Late Wednesday night, Congress approved a deal to reopen the government through Jan. 15, suspend the debt ceiling until Feb. 7 and start long-term budget negotiations. President Barack Obama promised to sign the measure as soon as it reaches his desk.
Sen. Lindsey Graham on Tuesday was still holding out for a provision to end the employer-provided subsidy for members of Congress to purchase health insurance on the new exchanges under the Affordable Care Act. But by Wednesday he decided to settle for the deal negotiated by leaders of both parties that made no major changes to the health care law.
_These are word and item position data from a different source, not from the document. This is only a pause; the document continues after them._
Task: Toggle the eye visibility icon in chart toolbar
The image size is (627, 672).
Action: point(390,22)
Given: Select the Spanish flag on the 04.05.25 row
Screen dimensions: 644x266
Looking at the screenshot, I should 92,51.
The deal "is far from great news but brings to an end - at least temporarily - a disaster," Graham said.
"To say we as Republicans left a lot on the table would be one of the biggest understatements in American political history," Graham said. "We could have done much, much better. . . . (But) by the time we got to this point, we were playing poker only holding a pair of twos."
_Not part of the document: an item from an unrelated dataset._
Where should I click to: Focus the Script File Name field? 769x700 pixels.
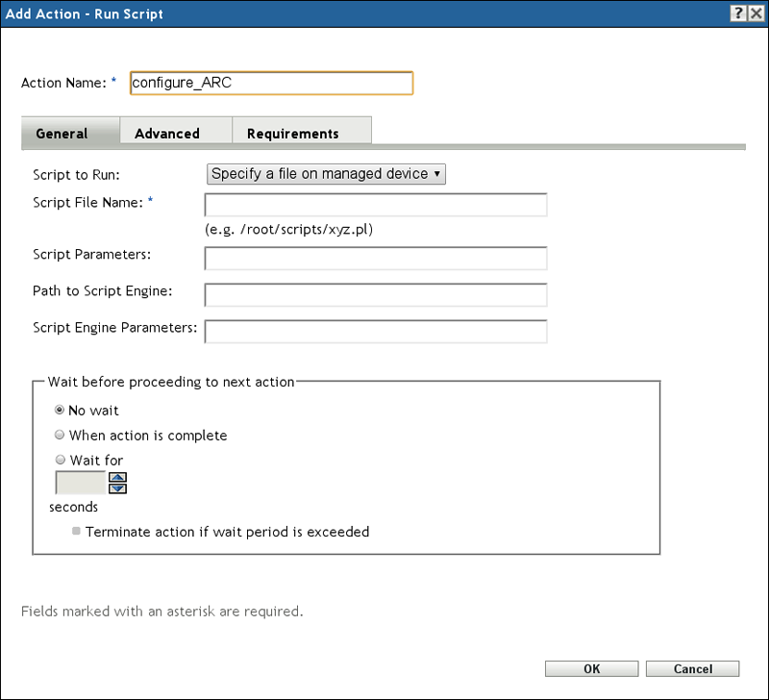pyautogui.click(x=375, y=205)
Republican Sen. Tim Scott voted against the agreement, reached in the final hours by Senate Majority Leader Harry Reid of Nevada and Senate Minority Leader Mitch McConnell of Kentucky. Scott's comments on the deal made no mention of the Affordable Care Act. Instead, he focused on the lack of a long-term solution to the nation's $16.7 trillion debt.
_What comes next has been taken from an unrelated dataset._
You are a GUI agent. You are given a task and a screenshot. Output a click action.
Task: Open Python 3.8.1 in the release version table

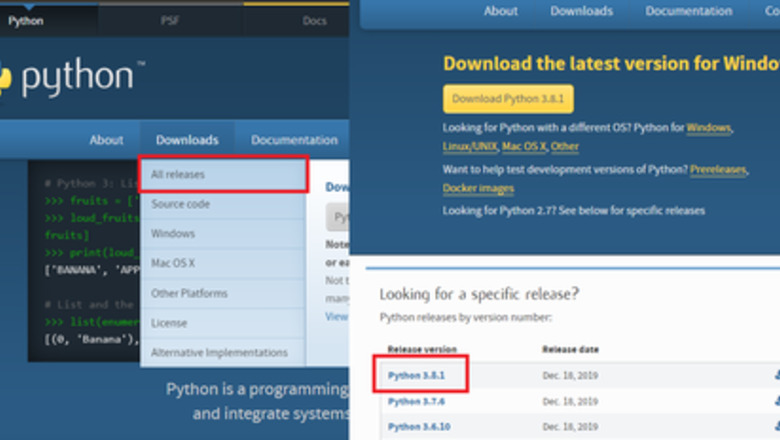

"Ending the government shutdown is a good thing; however, raising the debt ceiling with absolutely zero offsetting reductions in spending is the poster child for the lack of fiscal foresight that is commonplace in Washington," Scott said.
On his way to the floor for the vote late Wednesday, Scott said his concerns were always about the numbers.
"I don't like short-term (stopgap spending plans). I think they're bad for the country, bad for budgeting and it's impossible to run a business that way," Scott said. "I can't stand Obamacare either, but that has not been the crux of my argument. My argument has been about the spending levels."
Rep. Jeff Duncan, R-Laurens, was a stalwart supporter of the effort to defund the Affordable Care Act, often calling Sen. Ted Cruz, R-Texas, a "patriot" for his persistence. And because the deal leaves the health care law intact, Duncan voted 'no.'
"But it also didn't do enough to address spending and debt," Duncan said earlier Wednesday after a meeting with his GOP colleagues in the House. "The bigger picture is . . . we're getting ready to raise the debt ceiling. At the end of the day, we had zero conversation about spending and what's necessitating our borrowing of more money."
Politically, Duncan said he had no regrets on the strategy to try to defund the health care law through the spending bills that keep the government open.
"It was a fight we thought the American people wanted us to fight at this time over what many Americans see is happening with this massive government program known as Obamacare," Duncan said. "The fight was worth having."
Although Republican leaders eventually accepted a deal he couldn't support, Duncan said he was happy that House Republican leaders let the fight last as long as it did.
"I have more respect for (Republican leadership) today than I may have had before this battle," Duncan said. "No regrets."
Rep. Trey Gowdy, R-Spartanburg, also voted against it. He wanted major changes to the Affordable Care Act and he's unsure the upcoming long-term debt negotiations will result in meaningful changes.
"Is it good to avert what would have happened tomorrow? Of course. Yes. Are we any closer to a global solution? No," Gowdy said.